硫氢化钠抑制人巨噬细胞炎性因子的分泌

目的 探讨硫化氢(H2S)在人巨噬细胞炎性因子分泌中的调节作用,以深入了解H2S拮抗动脉粥样硬化的分子机制.方法 体外培养人单核细胞系THP-1细胞,经100 nmol/L佛波酯(PMA)作用24 h后使其分化为人巨噬细胞.而后将人巨噬细胞随机分为4组:对照组、氧化性低密度脂蛋白(ox-LDL) 50 mg/L组、ox-LDL+硫氢化钠(NaHS) 100及500 μmol/L干预组.对照组细胞未经ox-LDL及NaHS诱导；ox-LDL组细胞经终浓度为50 mg/Lox-LDL诱导；ox-LDL+ NaHS 100μmol/L干预组细胞经终浓度为50 mg/L ox-LDL及100μmol/L NaHS共同诱导；ox-LDL+ NaHS 500 μmol/L干预组细胞经终浓度为50 mg/L ox-LDL及500μmoL/L NaHS共同诱导.各组细胞均培养48 h后收集上清,ELISA法检测细胞上清液中肿瘤坏死因子-α(TNF-α),巨噬细胞迁移抑制因子(MIF)及白细胞介素-10(IL-10)水平.结果 与对照组相比,促炎因子TNF-α、MIF水平在ox-LDL组显著升高(P＜0.05),而抗炎因子IL-10水平显著降低(P＜0.05)；与ox-LDL组相比,TNF-α、MIF水平在ox-LDL+ NaHS 100及500μmol/L干预组明显下降(P＜0.05),而IL-10水平明显升高(P＜0.05).结论 NaHS显著抑制ox-LDL刺激的促炎因子MIF、TNF-α的分泌,而促进抗炎因子IL-10的分泌.

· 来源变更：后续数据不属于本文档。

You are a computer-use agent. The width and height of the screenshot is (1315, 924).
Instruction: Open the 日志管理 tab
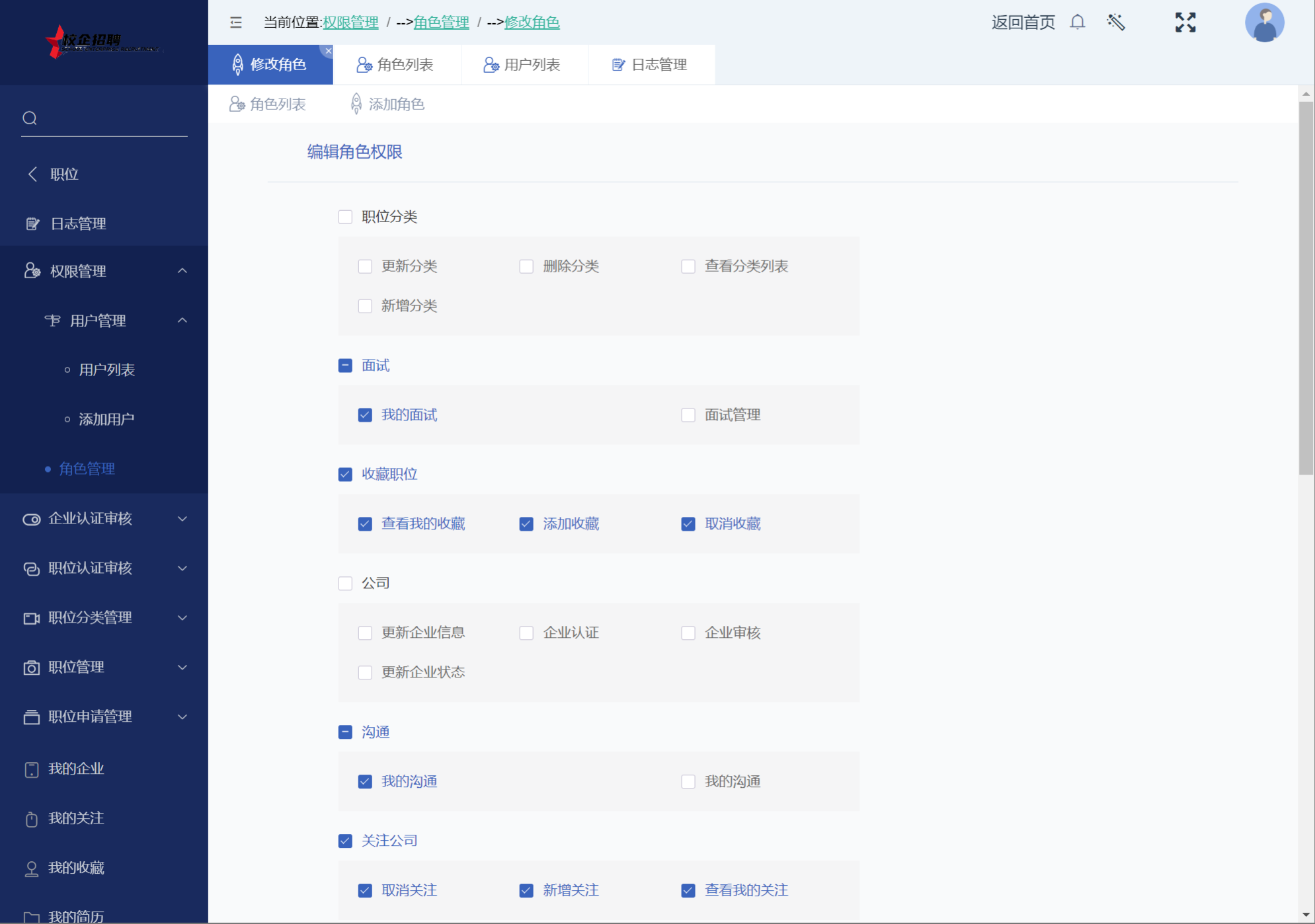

Sodium hydrosulfide inhibits inflammatory factor secretion in macrophages

Objective: To find out the possible effect of hydrogen sulfide (H2S) on inflammatory factor secretion in macrophage, which might help us to understand the mechanism by which H2S suppresses atherosclerosis. Methods: THP-1 monocytes were induced to differentiate into macrophages by incubation with PMA for 24 h. Then the macrophages were divided into four groups randomly: control group, oxidized low density lipoprotein (ox-LDL）50 mg/L group, ox-LDL+ sodium hydrosulfide（NaHS) 100 or 500μmol/L group. Cells in the control group were treated with neither ox-LDL nor NaHS; cells in the ox-LDL group were treated with 50 mg/L ox-LDL; cells in the ox-LDL+ NaHS 100 μmol/L group were treated with both 50 mg/L ox-LDL and 100 μmol/L NaHS; and cells in the ox-LDL+ NaHS 500 μmol/L group were treated with both 50 mg/L ox-LDL and 500 μmol/L NaHS. Cell supernatants in all the above groups were collected after induction for 48 h. ELISA was used to examine the content of tumor necrosis factor-ɑ (TNF-ɑ), interleukin-10 (IL-10) and macrophage migration inhibitory factor (MIF) in cell supernatant. Results: Compared to the control group, the content of pro-inflammatory factors-TNF-α and MIF rose significantly （P<0.05）while the content of anti-inflammatory factor IL-10 decreased significantly in the ox-LDL group（P<0.05）; compared to the ox-LDL group, the content of TNF-α and MIF decreased greatly（P<0.05） while the content of IL-10 increased significantly in the ox-LDL+ NaHS 100 or 500μmol/L group （P<0.05）. Conclusion: NaHS inhibits the secretion of pro-inflammatory factors-TNF-αand MIF but promotes the secretion of anti-inflammatory factor- IL-10 with the stimulation of ox-LDL.